The California Labor Commissioner sued Premier on Molina’s behalf for (a) relying on a dismissed conviction to make the termination decision, in violation of Labor Code section 432.7, and (b) retaliating against her in violation of Labor Code section 98.6 for exercising her right not to disclose the conviction on her application. The matter went to trial. At the close of the Commissioner’s case, Premier moved for nonsuit, arguing that both statutes required proof that Premier knew Molina’s conviction had been dismissed when it decided to terminate her. Premier argued that when it made the termination decision it had, at most, inconsistent information regarding her conviction. That Molina informed Premier of the dismissal at the termination meeting was immaterial because, at that point, Premier had already made its decision. The trial judge agreed and granted the nonsuit.
The Court of Appeal reversed. It recognized that, for retaliation-based claims, the employee must prove that the employer knew of the protected activity at the time of termination. But it held that because Premier had conflicting evidence regarding the conviction at the time of termination, the matter had to go to the jury.
Employers may sympathize with Premier. The DMV’s letter was facially credible. And it is hard to fault Premier for trusting a government agency over a commercial provider on the issue of convictions, which are government records. Premier may have felt it had no time for a protracted investigation, given the seriousness of the charges. Premier management may not have been familiar with the ins and outs of expunged convictions. And, even if Premier should have considered Molina’s input after the termination decision, it might have been reasonable for it to trust the DMV, which had no reason to lie, over Molina.
But Premier left more than a few stones unturned here that could have changed the outcome. Although the decision no doubt felt like it had to be made immediately, the company could have taken its time. It could have reached out to the DMV or the third-party background check provider for clarification. It could have spoken to Molina before the termination decision was made. When Molina raised new information at the termination meeting, it could have stopped to consider it. And, when it learned the DMV’s information was false a few weeks after the termination, it could have re-hired Molina. Any of these steps may have kept Premier out of trouble—and, to be clear, a jury may yet find Premier did nothing wrong.
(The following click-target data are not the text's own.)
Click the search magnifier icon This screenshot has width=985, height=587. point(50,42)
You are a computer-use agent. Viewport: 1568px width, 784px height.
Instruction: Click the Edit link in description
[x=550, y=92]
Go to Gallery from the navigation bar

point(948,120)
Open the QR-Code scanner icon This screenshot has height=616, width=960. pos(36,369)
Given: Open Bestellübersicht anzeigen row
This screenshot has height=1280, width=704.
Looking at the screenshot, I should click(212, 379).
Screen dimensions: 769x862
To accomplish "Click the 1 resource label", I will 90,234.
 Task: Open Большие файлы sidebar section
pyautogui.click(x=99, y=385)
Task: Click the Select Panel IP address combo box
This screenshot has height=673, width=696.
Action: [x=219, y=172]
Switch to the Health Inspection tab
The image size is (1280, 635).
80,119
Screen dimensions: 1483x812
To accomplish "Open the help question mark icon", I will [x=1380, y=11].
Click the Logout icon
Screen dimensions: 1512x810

Of course, these observations are easily made by someone with more time, nothing at stake, and the benefit of hindsight. But that is precisely how termination decisions are judged. Like Premier, employers should expect that their termination decisions—often made quickly and sometimes with imperfect information—will be subject to similar scrutiny. The case is a good reminder that, whenever possible, an employer should slow down, plan, gather evidence, investigate every lead, and make a record. Employers will be second-guessed. A well-executed investigation can help employers make the right decision, and where necessary, show that the decision was made the right way.